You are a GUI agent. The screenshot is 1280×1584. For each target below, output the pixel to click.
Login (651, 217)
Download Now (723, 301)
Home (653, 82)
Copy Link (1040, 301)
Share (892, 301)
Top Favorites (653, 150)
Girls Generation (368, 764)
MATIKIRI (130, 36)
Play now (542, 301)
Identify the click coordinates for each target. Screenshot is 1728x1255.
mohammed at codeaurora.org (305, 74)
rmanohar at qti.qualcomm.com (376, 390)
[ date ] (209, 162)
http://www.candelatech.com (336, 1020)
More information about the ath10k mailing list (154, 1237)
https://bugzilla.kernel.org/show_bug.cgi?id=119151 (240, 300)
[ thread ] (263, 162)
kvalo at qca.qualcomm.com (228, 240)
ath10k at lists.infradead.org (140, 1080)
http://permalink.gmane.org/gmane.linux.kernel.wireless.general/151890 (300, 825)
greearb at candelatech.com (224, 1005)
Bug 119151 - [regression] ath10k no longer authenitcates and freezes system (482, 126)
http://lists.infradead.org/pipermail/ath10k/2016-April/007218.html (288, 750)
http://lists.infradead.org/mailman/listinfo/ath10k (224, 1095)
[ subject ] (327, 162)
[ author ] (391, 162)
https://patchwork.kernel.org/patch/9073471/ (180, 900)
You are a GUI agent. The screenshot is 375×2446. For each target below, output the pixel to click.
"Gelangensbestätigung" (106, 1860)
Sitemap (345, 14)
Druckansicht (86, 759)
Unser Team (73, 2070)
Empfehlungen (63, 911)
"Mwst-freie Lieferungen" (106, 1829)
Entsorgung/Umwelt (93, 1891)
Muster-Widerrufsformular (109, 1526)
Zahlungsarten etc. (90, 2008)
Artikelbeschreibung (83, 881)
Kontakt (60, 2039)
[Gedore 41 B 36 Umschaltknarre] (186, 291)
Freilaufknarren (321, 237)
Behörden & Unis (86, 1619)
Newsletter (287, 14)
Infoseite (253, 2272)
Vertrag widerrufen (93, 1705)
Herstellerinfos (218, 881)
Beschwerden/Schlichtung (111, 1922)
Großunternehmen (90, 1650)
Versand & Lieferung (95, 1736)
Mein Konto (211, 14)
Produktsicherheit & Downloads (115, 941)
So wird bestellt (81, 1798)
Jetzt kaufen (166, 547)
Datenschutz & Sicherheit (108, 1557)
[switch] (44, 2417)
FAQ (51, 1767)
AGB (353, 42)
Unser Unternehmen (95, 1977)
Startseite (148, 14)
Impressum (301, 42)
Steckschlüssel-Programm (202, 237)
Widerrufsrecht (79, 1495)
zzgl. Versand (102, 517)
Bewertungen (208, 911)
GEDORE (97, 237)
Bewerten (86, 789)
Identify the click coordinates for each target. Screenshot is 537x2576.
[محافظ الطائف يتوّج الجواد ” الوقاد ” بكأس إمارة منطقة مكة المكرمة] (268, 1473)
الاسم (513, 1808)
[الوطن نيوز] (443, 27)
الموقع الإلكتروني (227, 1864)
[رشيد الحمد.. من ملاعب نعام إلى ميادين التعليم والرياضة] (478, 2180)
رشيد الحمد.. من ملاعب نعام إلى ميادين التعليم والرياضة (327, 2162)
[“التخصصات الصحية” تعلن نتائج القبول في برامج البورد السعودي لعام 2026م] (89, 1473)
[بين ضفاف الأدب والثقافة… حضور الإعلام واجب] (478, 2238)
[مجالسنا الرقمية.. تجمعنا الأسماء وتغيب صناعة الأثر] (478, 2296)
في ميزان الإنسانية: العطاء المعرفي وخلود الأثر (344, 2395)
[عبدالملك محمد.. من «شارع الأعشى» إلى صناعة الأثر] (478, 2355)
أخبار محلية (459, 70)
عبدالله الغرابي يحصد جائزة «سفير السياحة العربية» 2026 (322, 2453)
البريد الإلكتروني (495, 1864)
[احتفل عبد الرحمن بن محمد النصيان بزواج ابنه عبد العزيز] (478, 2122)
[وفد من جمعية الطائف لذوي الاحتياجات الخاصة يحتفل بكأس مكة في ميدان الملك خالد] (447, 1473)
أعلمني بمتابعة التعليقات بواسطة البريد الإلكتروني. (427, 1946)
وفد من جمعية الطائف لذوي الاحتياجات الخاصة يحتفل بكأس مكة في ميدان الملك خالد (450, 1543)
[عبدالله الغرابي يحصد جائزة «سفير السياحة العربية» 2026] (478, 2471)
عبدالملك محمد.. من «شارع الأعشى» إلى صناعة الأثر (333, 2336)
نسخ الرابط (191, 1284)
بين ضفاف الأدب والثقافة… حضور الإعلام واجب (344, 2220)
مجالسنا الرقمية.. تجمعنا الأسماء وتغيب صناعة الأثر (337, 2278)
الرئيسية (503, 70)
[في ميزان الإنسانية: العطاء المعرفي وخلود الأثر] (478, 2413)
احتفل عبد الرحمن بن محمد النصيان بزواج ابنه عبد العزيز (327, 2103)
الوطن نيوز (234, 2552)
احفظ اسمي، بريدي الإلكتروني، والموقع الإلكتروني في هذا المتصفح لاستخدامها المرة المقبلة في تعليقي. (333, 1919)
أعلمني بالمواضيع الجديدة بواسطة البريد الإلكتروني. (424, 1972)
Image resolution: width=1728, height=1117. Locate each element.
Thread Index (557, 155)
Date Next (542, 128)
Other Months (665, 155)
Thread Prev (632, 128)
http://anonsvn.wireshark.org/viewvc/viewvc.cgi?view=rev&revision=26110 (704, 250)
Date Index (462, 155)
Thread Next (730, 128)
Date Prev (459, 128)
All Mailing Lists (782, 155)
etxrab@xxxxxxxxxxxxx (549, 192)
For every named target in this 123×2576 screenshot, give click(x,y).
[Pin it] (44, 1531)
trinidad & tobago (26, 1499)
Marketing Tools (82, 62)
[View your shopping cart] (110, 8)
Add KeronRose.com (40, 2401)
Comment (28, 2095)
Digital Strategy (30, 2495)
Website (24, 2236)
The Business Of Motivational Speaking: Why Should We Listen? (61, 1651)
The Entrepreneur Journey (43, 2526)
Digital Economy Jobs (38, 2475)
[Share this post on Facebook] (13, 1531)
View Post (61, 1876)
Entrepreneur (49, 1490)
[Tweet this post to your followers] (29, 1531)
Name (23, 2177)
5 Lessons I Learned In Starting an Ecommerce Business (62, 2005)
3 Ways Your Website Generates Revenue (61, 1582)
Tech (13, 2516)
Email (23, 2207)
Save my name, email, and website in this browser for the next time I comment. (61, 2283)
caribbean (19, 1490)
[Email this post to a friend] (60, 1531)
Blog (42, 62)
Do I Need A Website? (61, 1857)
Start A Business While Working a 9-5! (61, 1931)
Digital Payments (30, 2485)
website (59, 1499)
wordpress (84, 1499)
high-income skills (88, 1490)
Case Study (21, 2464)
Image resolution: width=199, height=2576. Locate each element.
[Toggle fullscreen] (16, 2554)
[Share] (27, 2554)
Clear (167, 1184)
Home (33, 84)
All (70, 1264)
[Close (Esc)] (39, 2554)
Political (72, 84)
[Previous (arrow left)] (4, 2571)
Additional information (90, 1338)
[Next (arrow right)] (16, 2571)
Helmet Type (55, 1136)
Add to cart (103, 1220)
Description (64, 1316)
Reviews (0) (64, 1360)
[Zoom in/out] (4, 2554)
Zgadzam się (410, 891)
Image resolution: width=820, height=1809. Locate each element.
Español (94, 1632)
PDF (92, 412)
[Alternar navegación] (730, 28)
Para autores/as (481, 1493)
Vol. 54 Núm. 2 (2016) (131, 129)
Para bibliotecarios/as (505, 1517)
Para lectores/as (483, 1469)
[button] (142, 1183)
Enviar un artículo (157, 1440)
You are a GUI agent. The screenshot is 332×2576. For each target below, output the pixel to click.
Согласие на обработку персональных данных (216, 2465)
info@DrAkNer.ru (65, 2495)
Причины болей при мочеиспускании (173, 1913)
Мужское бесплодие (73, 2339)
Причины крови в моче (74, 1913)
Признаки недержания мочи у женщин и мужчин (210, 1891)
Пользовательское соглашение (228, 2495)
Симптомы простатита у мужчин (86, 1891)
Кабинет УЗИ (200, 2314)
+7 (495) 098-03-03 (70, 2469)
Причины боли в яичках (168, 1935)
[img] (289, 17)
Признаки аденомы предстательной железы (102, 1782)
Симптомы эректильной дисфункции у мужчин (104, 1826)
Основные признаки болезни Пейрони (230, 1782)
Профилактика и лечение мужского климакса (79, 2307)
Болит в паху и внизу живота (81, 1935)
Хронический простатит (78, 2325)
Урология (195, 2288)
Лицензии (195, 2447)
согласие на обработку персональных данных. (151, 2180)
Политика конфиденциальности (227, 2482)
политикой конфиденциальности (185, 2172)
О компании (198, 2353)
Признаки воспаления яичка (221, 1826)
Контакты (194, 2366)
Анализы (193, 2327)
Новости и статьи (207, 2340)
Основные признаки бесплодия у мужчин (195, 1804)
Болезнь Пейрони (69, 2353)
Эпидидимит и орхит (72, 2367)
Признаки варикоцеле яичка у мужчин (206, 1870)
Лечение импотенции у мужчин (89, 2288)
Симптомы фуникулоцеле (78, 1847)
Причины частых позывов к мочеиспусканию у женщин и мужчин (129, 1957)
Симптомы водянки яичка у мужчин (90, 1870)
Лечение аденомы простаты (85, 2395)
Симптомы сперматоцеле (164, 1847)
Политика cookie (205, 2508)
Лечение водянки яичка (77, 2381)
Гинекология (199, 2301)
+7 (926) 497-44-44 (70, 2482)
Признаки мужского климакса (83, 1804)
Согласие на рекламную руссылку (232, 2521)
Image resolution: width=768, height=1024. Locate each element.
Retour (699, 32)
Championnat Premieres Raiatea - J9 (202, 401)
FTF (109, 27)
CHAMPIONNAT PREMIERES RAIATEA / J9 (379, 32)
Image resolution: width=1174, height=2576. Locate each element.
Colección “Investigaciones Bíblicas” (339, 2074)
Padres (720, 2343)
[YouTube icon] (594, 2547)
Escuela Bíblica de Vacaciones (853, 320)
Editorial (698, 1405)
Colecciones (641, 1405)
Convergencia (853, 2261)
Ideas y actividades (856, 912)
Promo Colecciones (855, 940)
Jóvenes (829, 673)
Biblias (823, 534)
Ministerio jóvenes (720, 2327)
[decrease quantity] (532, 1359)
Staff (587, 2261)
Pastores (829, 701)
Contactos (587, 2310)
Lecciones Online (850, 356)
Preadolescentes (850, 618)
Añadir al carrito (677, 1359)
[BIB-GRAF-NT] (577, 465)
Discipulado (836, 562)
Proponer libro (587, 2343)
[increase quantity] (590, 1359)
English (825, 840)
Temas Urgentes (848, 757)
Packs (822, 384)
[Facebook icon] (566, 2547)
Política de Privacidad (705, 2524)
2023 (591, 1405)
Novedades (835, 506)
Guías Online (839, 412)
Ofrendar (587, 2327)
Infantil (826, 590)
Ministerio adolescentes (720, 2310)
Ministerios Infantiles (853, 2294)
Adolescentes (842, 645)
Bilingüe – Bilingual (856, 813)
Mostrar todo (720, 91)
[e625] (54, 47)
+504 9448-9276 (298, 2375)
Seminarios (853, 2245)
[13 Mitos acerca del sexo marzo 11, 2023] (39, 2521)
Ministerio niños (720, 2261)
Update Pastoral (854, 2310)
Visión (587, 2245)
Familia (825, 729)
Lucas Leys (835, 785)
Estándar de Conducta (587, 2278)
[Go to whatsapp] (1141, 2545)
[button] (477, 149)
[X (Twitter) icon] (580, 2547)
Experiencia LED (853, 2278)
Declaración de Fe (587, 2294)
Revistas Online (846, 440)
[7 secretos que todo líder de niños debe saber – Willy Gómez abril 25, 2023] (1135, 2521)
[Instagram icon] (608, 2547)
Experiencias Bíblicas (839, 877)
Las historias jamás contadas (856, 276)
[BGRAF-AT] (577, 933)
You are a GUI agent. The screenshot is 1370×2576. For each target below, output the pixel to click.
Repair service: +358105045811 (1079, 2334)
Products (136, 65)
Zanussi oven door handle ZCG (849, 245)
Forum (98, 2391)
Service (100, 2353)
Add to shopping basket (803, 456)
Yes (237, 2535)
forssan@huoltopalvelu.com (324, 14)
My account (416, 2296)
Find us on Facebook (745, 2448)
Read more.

Task prompt: Each line from the one that contains "Zanussi oven door handle ZCG (849, 245)" through the last line of the listing above should be written out exactly, and no other line.

Output:
Zanussi oven door handle ZCG (849, 245)
Forum (98, 2391)
Service (100, 2353)
Add to shopping basket (803, 456)
Yes (237, 2535)
forssan@huoltopalvelu.com (324, 14)
My account (416, 2296)
Find us on Facebook (745, 2448)
Read more.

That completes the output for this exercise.